=== ACTIVITY ===
Repeat, word for word and with nothing added, each line from the one containing "Screen dimensions: 1299x807" to the final line of the data, keeping both ends. Pictures are not part of the copy.

=== RECORDS TO PROCESS ===
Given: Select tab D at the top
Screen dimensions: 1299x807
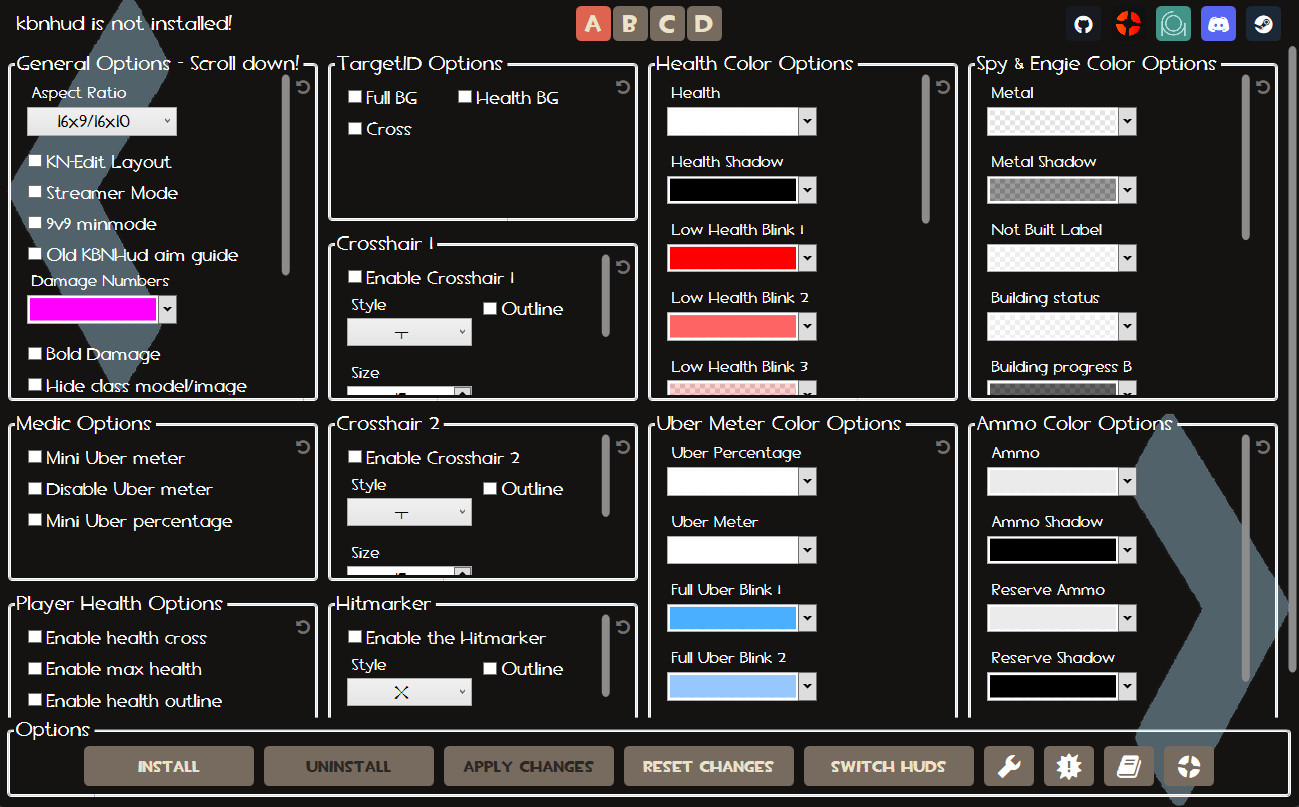Looking at the screenshot, I should coord(704,23).
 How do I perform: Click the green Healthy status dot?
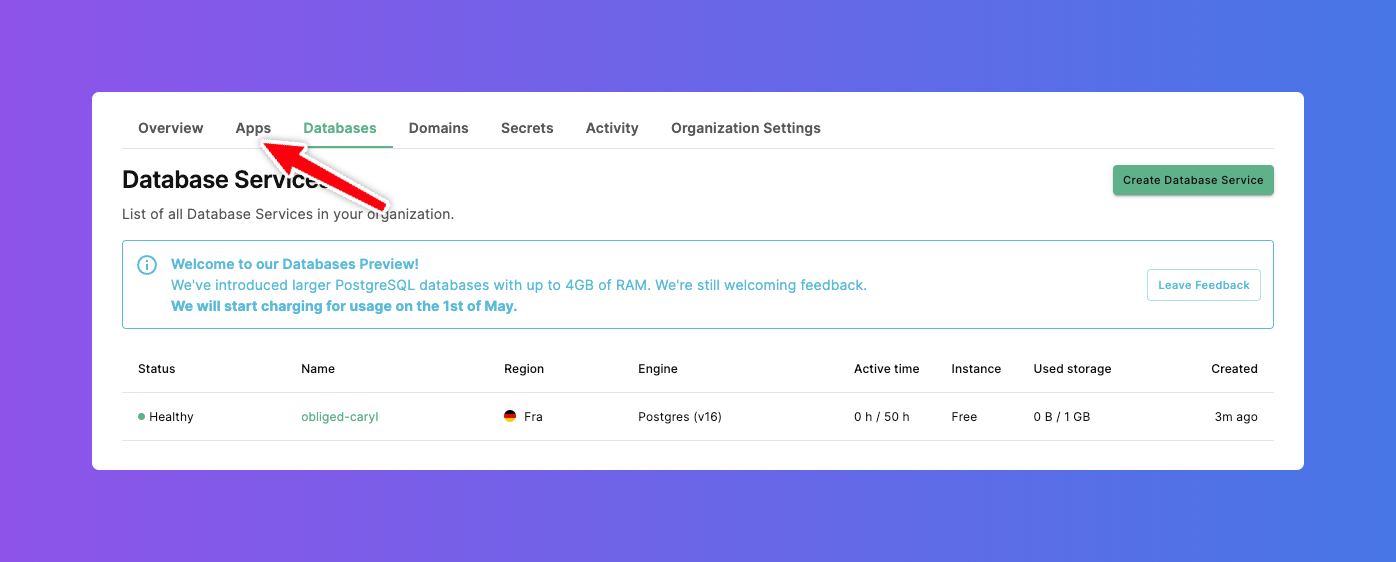[x=142, y=417]
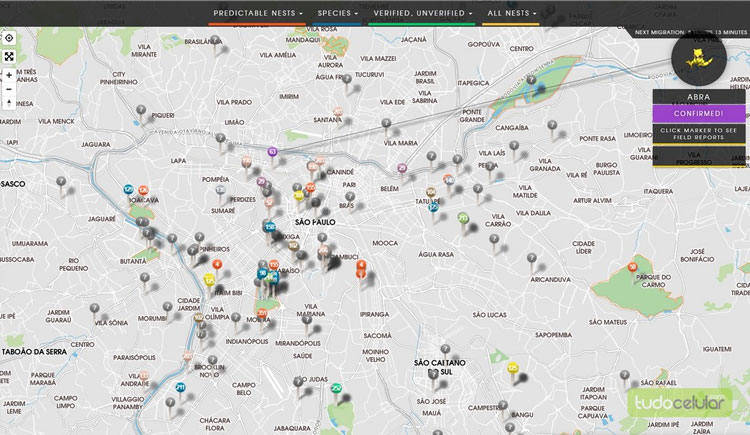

=== PROBLEM SOLUTION ===
Screen dimensions: 1299x807
Looking at the screenshot, I should coord(704,23).
 How do I perform: Click the green Healthy status dot?
[x=142, y=417]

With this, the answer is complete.